Note that some values are unit quantities (astropy.units.Quantity) or angular quantities (astropy.coordinates.Angle), and you can easily maniuplate them:

[9]:
event.simulation.shower.energy
[9]:
$1.7454714 \; \mathrm{TeV}$
[10]:
event.simulation.shower.energy.to('GeV')
[10]:
$1745.4714 \; \mathrm{GeV}$
[11]:
event.simulation.shower.energy.to('J')
[11]:
$2.7965534 \times 10^{-7} \; \mathrm{J}$
[12]:
event.simulation.shower.alt
[12]:
$1.22173\mathrm{rad}$
[13]:
print("Altitude in degrees:", event.simulation.shower.alt.deg)
Altitude in degrees: 69.99999967119774

Look for signal pixels in a camera

again, event.r0.tel[x] contains a data structure for the telescope data, with some fields like waveform.

Let’s make a 2D plot of the sample data (sample vs pixel), so we can see if we see which pixels contain Cherenkov light signals:

[14]:
plt.pcolormesh(teldata.waveform[0])  # note the [0] is for channel 0
plt.colorbar()
plt.xlabel("sample number")
plt.ylabel("Pixel_id")
[14]:
Text(0, 0.5, 'Pixel_id')
../_images/tutorials_raw_data_exploration_23_1.png

Let’s zoom in to see if we can identify the pixels that have the Cherenkov signal in them

[15]:
plt.pcolormesh(teldata.waveform[0])
plt.colorbar()
plt.ylim(700,750)
plt.xlabel("sample number")
plt.ylabel("pixel_id")
print("waveform[0] is an array of shape (N_pix,N_slice) =",teldata.waveform[0].shape)
waveform[0] is an array of shape (N_pix,N_slice) = (1764, 25)
../_images/tutorials_raw_data_exploration_25_1.png

Now we can really see that some pixels have a signal in them!

Lets look at a 1D plot of pixel 270 in channel 0 and see the signal:

[16]:
trace = teldata.waveform[0][719]
plt.plot(trace, drawstyle='steps')
[16]:
[<matplotlib.lines.Line2D at 0x7f351444d5e0>]
../_images/tutorials_raw_data_exploration_27_1.png

Great! It looks like a standard Cherenkov signal!

Let’s take a look at several traces to see if the peaks area aligned:

[17]:
for pix_id in range(718,723):
    plt.plot(teldata.waveform[0][pix_id], label="pix {}".format(pix_id), drawstyle='steps')
plt.legend()

• [YOUR INSTRUCTIONS] Can you continue the Cherenkov telescope waveform tutorial from the point where it stops?

• [DATA EXTRACT]

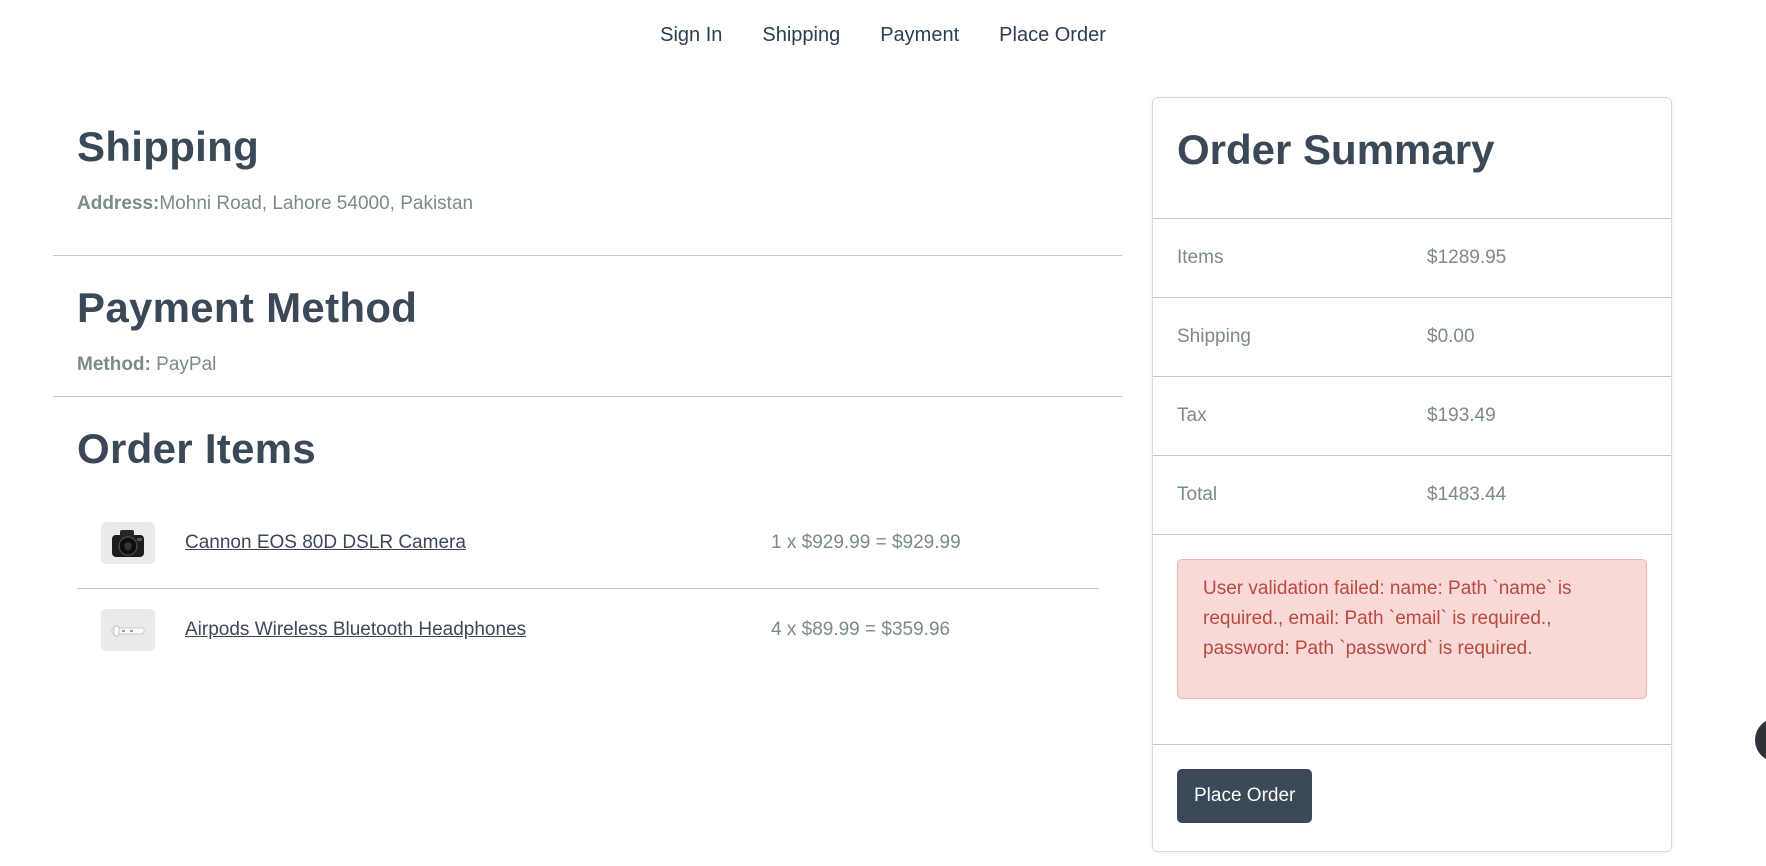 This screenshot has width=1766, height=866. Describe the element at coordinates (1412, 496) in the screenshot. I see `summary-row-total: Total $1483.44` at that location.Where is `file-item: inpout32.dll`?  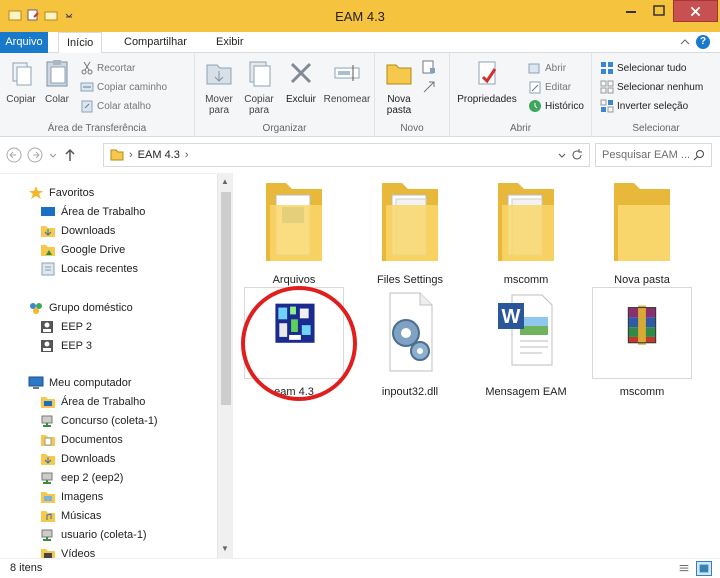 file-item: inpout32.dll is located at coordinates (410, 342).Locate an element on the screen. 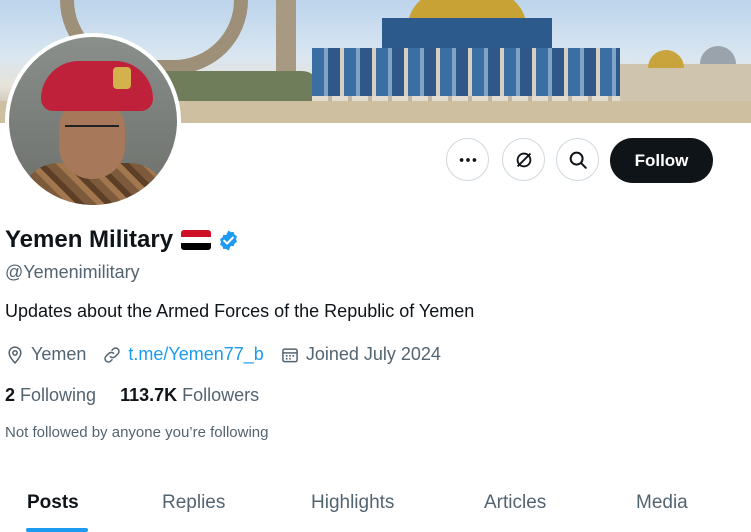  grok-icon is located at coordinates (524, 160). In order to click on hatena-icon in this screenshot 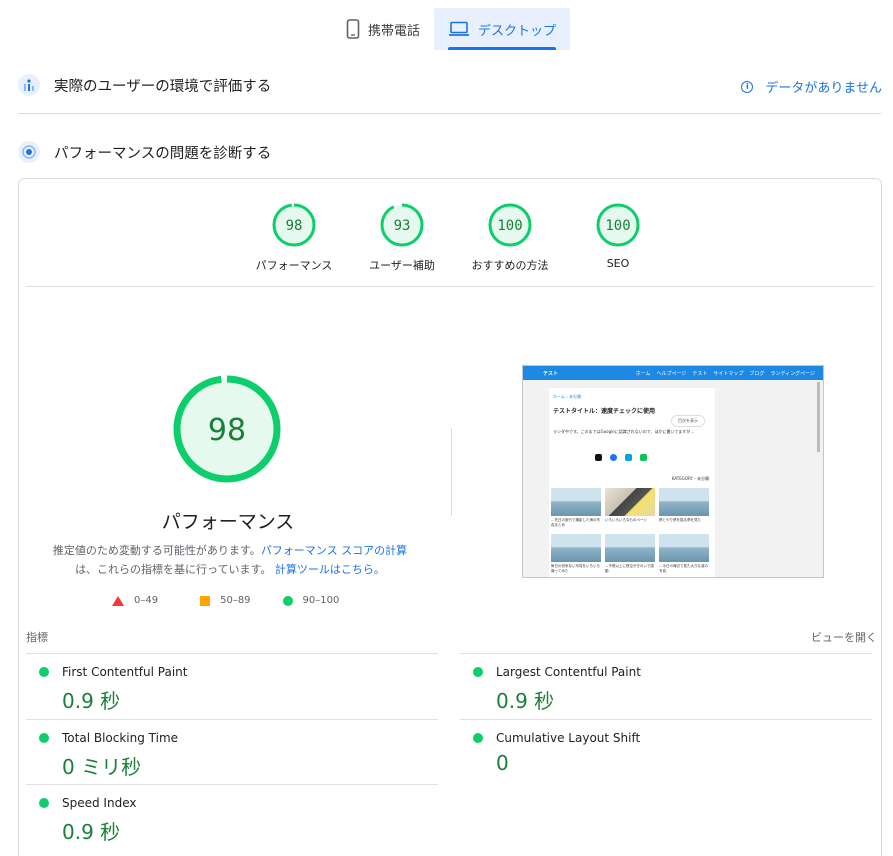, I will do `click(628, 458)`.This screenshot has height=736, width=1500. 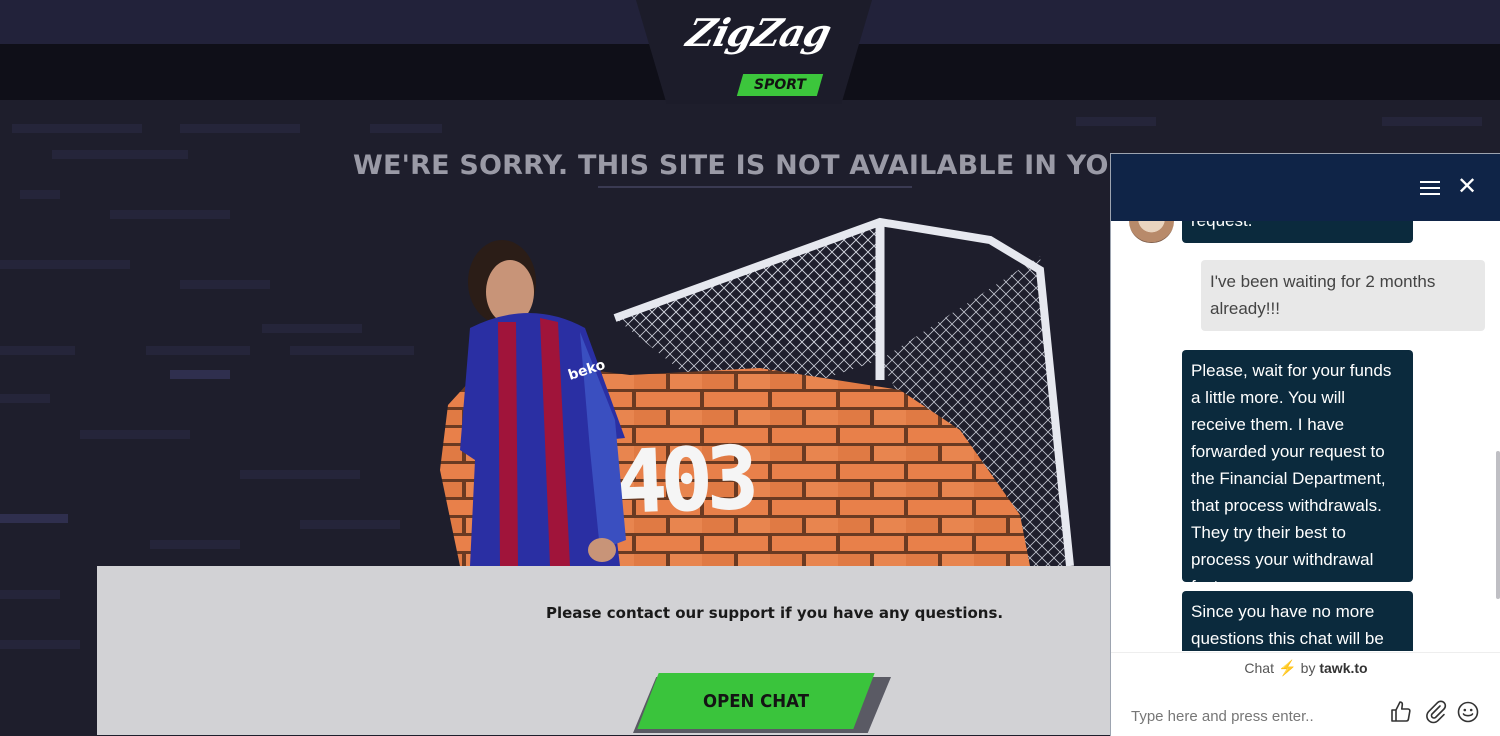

• [ANSWER BELOW]
[17]:
<matplotlib.legend.Legend at 0x7f3514d55400>
../_images/tutorials_raw_data_exploration_29_1.png

Look at the time trace from a Camera Pixel

ctapipe.calib.camera includes classes for doing automatic trace integration with many methods, but before using that, let’s just try to do something simple!

Let’s define the integration windows first: By eye, they seem to be reaonsable from sample 8 to 13 for signal, and 20 to 29 for pedestal (which we define as the sum of all noise: NSB + electronic)

[18]:
for pix_id in range(718,723):
    plt.plot(teldata.waveform[0][pix_id],'+-')
plt.fill_betweenx([0,1600],19,24,color='red',alpha=0.3, label='Ped window')
plt.fill_betweenx([0,1600],5,9,color='green',alpha=0.3, label='Signal window')
plt.legend()
[18]:
<matplotlib.legend.Legend at 0x7f351434d280>
../_images/tutorials_raw_data_exploration_31_1.png

Do a very simplisitic trace analysis

Now, let’s for example calculate a signal and background in a the fixed windows we defined for this single event. Note we are ignoring the fact that cameras have 2 gains, and just using a single gain (channel 0, which is the high-gain channel):

[19]:
data = teldata.waveform[0]
peds = data[:, 19:24].mean(axis=1)  # mean of samples 20 to 29 for all pixels
sums = data[:, 5:9].sum(axis=1)/(13-8)    # simple sum integration
[20]:
phist = plt.hist(peds, bins=50, range=[0,150])
plt.title("Pedestal Distribution of all pixels for a single event")
[20]:
Text(0.5, 1.0, 'Pedestal Distribution of all pixels for a single event')
../_images/tutorials_raw_data_exploration_34_1.png

let’s now take a look at the pedestal-subtracted sums and a pedestal-subtracted signal:

[21]:
plt.plot(sums - peds)
plt.xlabel("pixel id")
plt.ylabel("Pedestal-subtracted Signal")
[21]:
Text(0, 0.5, 'Pedestal-subtracted Signal')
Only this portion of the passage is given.